Directed by Aivars Freimanis.
Written by Aivars Freimanis and Janis Peters.
Starring: Valdemars Zandbergs, Leonids Grabovskis, Velta Line and Indra Brike.

“Life”, as its title suggests, is grand in scope. It tells the life story of Krisjans Barons, the primary cataloguer of the Dainas. It also, in the context of Barons’ life’s work, attempts to tell the tale of Latvia’s emerging national identity and the men and women who brought a people, who had a distinct identity for thousands of years but no national identity as such, into the age of nations.
Where in “Abols Upe” director Ivars Freimanis’ attempt at combining a documentary style with a fictional story did not always work, in “Life” it works to near perfection. Perhaps its because the subject matter of “Life” lends itself to experimentation and a non-traditional approach. Also, by adding other stylistic elements such as animation and footage of folklorists performing songs and rituals from rich tapestry of Latvian folklore he adds to the narrative element of the story, captures the mystical and spiritual sides, and makes a biographical story resound in its lyricism.
Like the film, the dainas themselves serve a multiple purpose. They are primarily folk songs, but also a storehouse of the collective national wisdom and ethos. They are a combination of mythology, practical advice and religion. Barons’ effort to catalogue them, he collected over 200,000 dainas, came at a time when Latvia and Latvians were under the rule of Russia and Germany, and like many other nations at the time, were either emerging from or straining against the rule of empires.
Freimanis tells his story from the end to the beginning. Barons’, ably played by Valdemars Zandbergs and Leonids Grabovskis, in the twilight of his years is reflecting on what his life’s work has meant and whether or not the incredible sacrifices that were made to accomplish it was worth it. The film jumps back and forth in time, showing Barons as a man struggling between the choices available to Latvians of the period, torn between empires and cultural, as well as, political monoliths that demand obedience and offer little choice other than assimilation.

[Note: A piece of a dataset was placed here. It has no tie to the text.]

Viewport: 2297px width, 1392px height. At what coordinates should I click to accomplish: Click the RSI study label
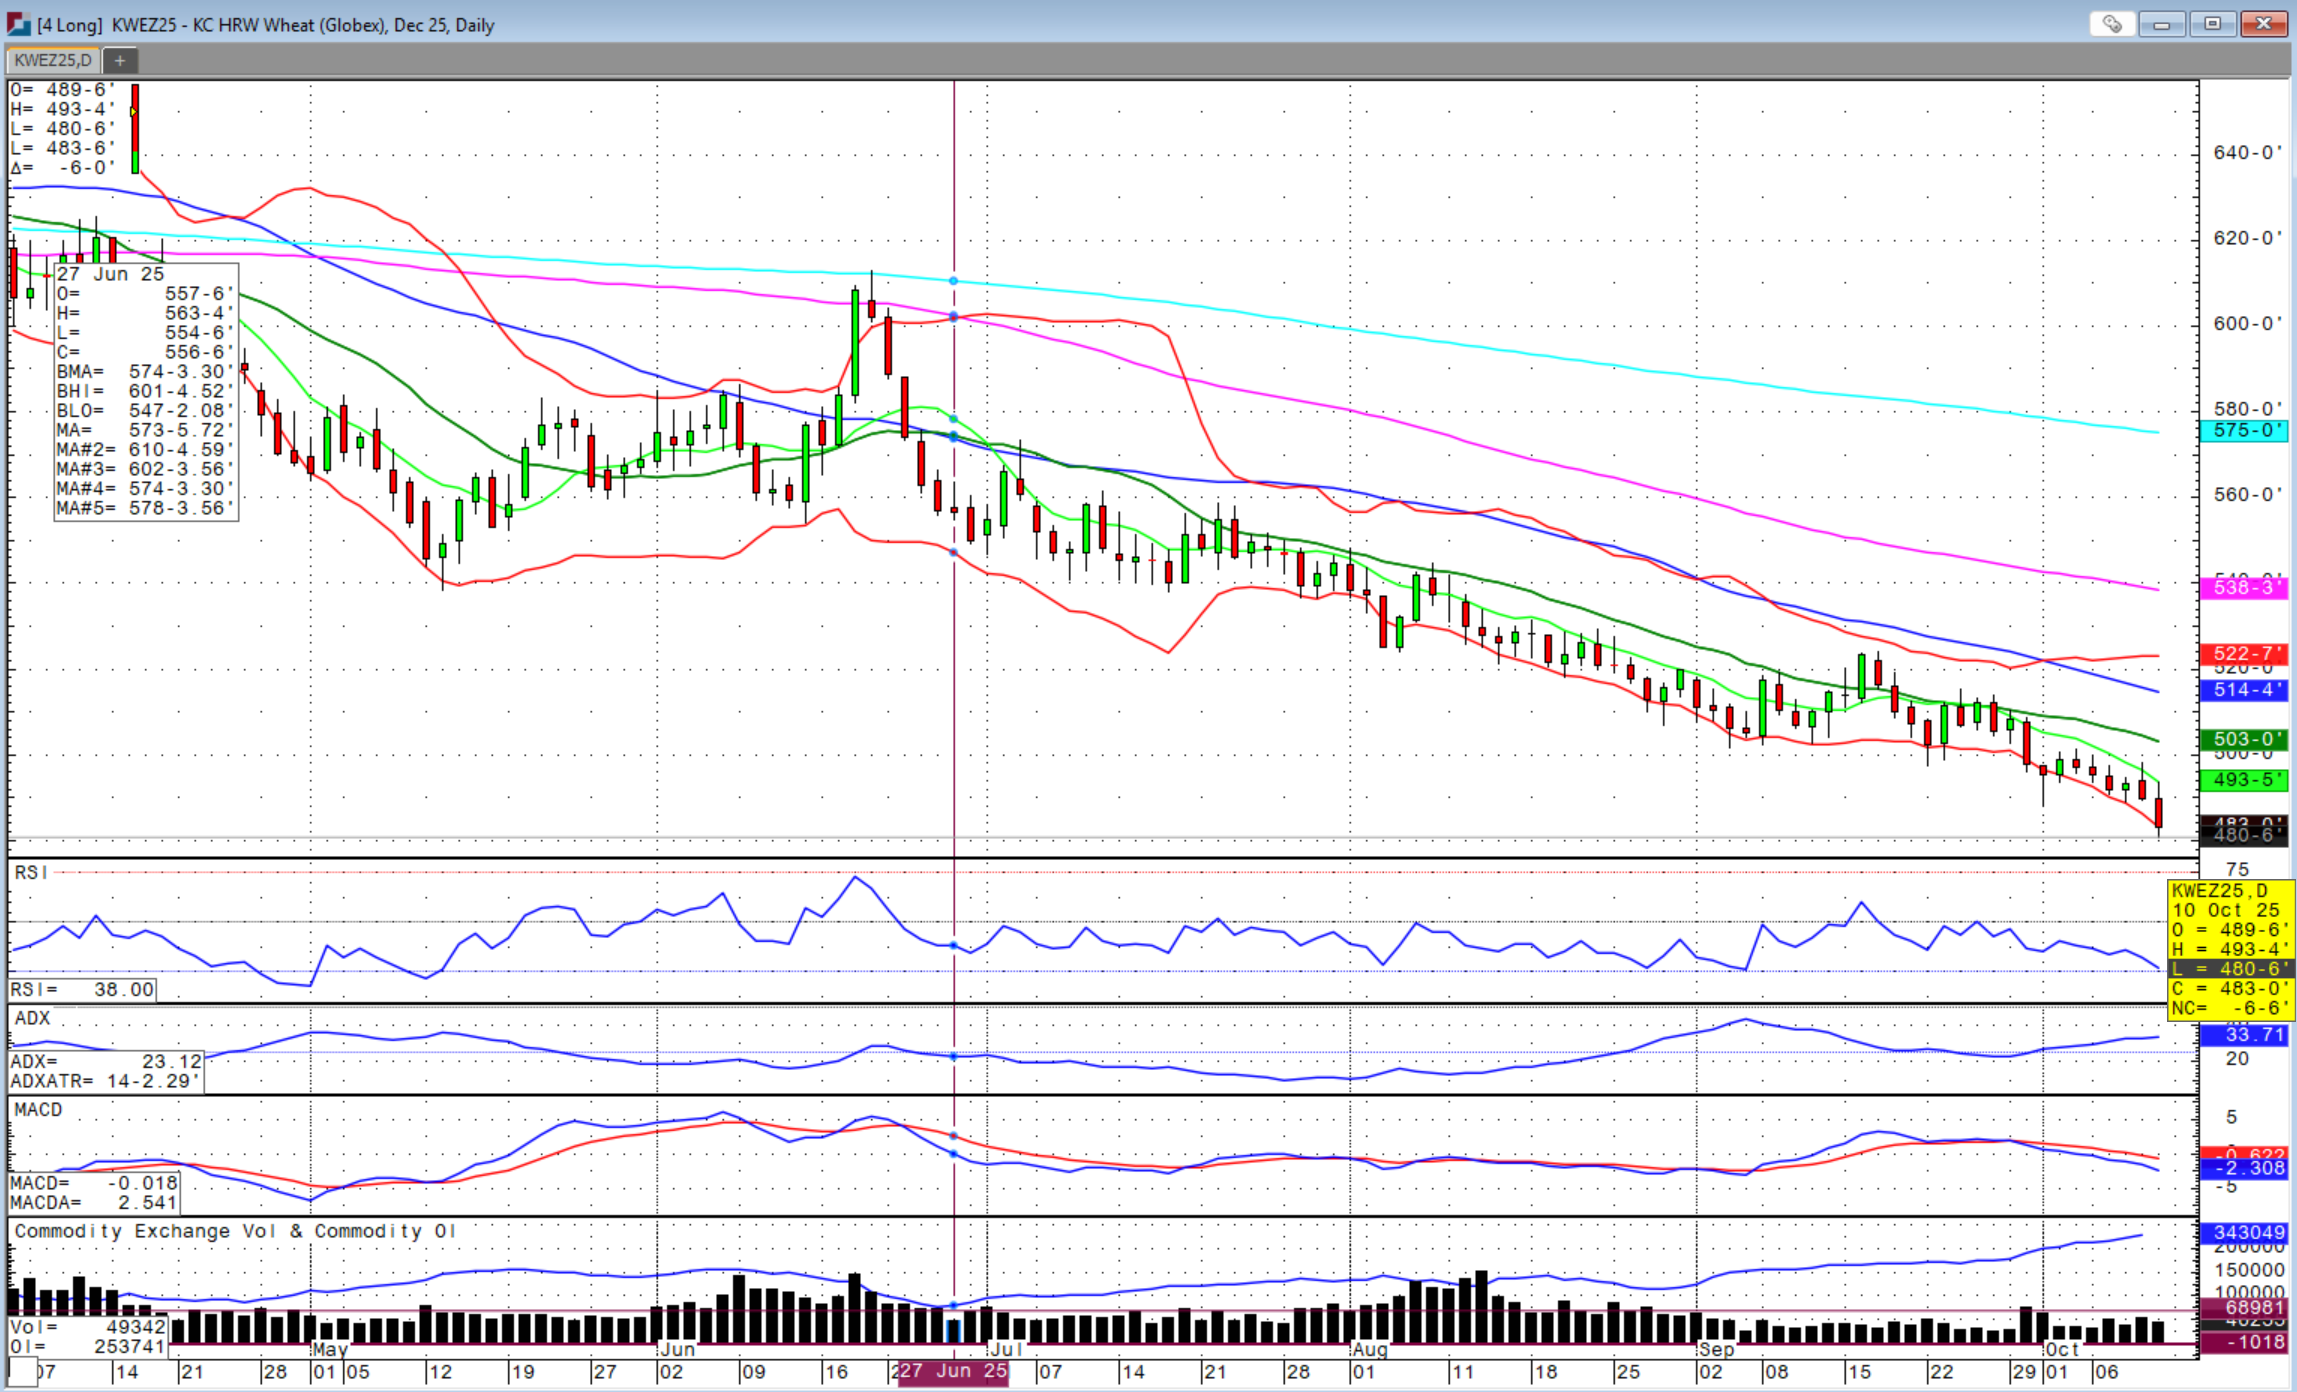click(x=30, y=873)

This tapestry is further filled out by the performances of Indra Brike and Velta Line, as Barons’ wife Darta, who sacrificed as much, if not more, in this epic effort. In Darta we see the effort and price that most of us, while not great players in the struggle for Latvian identity, had to pay to bring it to its fruition.
“Life” does drag on in parts, it’s about three hours long, but over all manages to accomplish what it sets out to do. It captures the story of a man and the people and nation that he grew to symbolize.